For all its charm and physical attractiveness, HtO lacks the ability for patrons to get wet. The torment of being so close to a stately body of water and not be able to enjoy it (or any other kind of water amenity) is enough to drive you, well — away. I hail from a beach suburb in Melbourne, Australia and having access to clean water on a beach means you don’t have to move anywhere else. It’s practical. I spent my summers with friends sitting next to a cooler stocked with a cocktail of drinks and 90 per cent of my time in the water throwing tennis balls and catching footballs. Toronto has an abundant of swimmable beaches, public spaces where you can do all these things at, but swimming is not the issue at play here. When you chose to build an urban beach near inaccessible water, at least think of ways to cool patrons down on a large scale — or, somehow make it a gladdening experience.

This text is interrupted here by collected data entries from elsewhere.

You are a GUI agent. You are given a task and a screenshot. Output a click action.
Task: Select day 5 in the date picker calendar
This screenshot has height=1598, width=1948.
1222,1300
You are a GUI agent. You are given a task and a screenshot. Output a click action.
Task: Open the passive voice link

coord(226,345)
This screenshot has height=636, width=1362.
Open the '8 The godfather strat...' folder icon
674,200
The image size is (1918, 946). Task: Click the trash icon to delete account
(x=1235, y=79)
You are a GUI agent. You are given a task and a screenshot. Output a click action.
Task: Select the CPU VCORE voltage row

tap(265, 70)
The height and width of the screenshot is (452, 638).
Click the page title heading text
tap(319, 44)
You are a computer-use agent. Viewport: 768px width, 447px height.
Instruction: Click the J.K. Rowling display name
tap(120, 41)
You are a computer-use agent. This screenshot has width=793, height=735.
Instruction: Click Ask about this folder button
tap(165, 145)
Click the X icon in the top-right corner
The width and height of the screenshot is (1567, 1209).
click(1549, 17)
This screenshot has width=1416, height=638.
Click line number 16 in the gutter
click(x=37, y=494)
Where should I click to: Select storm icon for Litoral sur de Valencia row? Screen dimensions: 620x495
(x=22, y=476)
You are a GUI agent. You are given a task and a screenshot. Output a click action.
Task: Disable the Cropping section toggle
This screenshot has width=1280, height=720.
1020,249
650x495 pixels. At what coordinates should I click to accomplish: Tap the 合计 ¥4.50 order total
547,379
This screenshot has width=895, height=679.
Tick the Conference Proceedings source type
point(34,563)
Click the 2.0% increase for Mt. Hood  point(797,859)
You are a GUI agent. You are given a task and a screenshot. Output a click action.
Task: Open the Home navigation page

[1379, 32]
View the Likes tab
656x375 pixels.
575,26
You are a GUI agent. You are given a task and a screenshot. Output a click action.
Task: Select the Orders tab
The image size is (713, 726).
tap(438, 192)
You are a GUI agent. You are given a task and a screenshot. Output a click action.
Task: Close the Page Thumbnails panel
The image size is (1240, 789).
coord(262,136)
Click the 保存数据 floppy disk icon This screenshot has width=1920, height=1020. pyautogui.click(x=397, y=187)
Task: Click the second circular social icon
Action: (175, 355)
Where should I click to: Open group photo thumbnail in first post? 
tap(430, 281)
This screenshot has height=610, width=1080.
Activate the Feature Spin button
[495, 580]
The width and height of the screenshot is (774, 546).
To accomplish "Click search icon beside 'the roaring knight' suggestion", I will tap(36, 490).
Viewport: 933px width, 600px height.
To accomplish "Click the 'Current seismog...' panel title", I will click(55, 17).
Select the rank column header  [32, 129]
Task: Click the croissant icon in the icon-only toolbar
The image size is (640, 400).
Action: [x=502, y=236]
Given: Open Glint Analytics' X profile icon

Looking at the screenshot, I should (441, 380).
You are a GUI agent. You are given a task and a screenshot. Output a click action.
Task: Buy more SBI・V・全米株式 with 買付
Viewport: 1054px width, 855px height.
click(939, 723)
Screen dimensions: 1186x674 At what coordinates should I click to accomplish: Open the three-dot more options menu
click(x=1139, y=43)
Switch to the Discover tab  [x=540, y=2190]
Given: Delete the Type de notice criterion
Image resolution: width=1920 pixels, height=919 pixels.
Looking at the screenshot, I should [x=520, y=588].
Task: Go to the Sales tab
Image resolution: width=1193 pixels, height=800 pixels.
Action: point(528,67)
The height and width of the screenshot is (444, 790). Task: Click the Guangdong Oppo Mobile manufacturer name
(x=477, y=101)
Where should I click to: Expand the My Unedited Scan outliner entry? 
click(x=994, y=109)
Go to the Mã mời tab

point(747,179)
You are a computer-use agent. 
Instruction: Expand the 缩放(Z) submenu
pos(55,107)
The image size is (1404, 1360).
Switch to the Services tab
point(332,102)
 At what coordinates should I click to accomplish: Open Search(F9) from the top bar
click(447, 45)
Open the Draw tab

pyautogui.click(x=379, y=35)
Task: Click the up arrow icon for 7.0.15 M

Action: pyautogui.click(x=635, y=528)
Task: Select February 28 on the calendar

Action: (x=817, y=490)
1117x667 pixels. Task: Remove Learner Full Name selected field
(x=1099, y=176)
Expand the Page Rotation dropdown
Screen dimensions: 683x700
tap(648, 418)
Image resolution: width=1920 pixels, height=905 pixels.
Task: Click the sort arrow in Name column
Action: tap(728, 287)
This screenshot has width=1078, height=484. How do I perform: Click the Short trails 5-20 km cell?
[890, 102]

To be fair, the city of Toronto never intended HtO to be a swimming beach. For one, there is no swimming allowed in Lake Ontario’s inner harbour, where the shoreline is dominated by yachts, sailing vessels and ferries. And, the water quality is varying and simply too hazardous for Torontonians to swim in. If you did want to get close to the water, adjacent to the urban beach sits decks of canoes and kayaks where you can paddle out in the lake. But, if it’s a swim you crave, Toronto Island is just a ferry ride away equipped with four blue flag beaches.
One thought to consider is that urban beaches are a relatively new experiment. The first, which has been part of a movement, started in France in 1996, in the suburb of San Quentin just outside of Paris and was probably the first modern urban beach built outside city hall. Next was Paris-Plage, built on the Seine River, which followed suit six years later. It was built to relieve Parisians from the sweltering summers, a place to feel like they’re somewhere else outside the city.

But it’s places like Havneparken (Copenhagen), an industrial set of harbor baths,that make you envious of the ample swimming choices. Built in 2002, the baths have five pools and can host up to 600 people. It has pools for kids, diving boards and two 50m swimming pools; not to mention it can host open-air concerts. What about places like Chicago? Right, smack bang in the city, inside Millennium Park is a giant concrete slab.  At each end, like book ends, two tall rectangles sit spewing water out onto the ground. On the floor, water spurts out from dozens of holes. Kids try and dodge them to no avail. On the other hand, swimming aside, Berlin has transformed its River Spree frontage into a string of beach bars, cafes and restaurants.

A good ten minute walk away from HtO you do come across restaurants, pubs and stage areas for concerts, but in the age of having everything at your doorstep, why couldn’t there have been a kiosk, or a bar or built in sprinklers in and around the park? Opposite HtO, where the Beer Store and carpark are, could be prime real estate for some beachy pub establishments. Think, strips of watering holes like in places such as Fort Lauderdale or Miami. Even Ottawa just launched an urban beach right on the banks of the Rideau Canal, not as big as say Sugar Beach, but it comes equipped with a restaurant-patio bar only metres away. You could argue that the Waterfront has a long list of locations to whet your whistle (and it does) but at HtO it is bone dry. You may as well be in the Mojave Desert.

Toronto gets a tick for thinking outside the box with HtO. It could have been just another green park but they opted for an urban beach which injects life and colour into what is now seen as a condo jungle in those parts of the city. Too, it’s well supported by the public; Torontonians love it as I witnessed over the weekend. But, if you’re going to embark on crafting a swimless beach, at least make it jocular and lively or, inject water-cooling jet streams for the masses, like there is at Sugar Beach. After all, HtO is named after the water element H2O.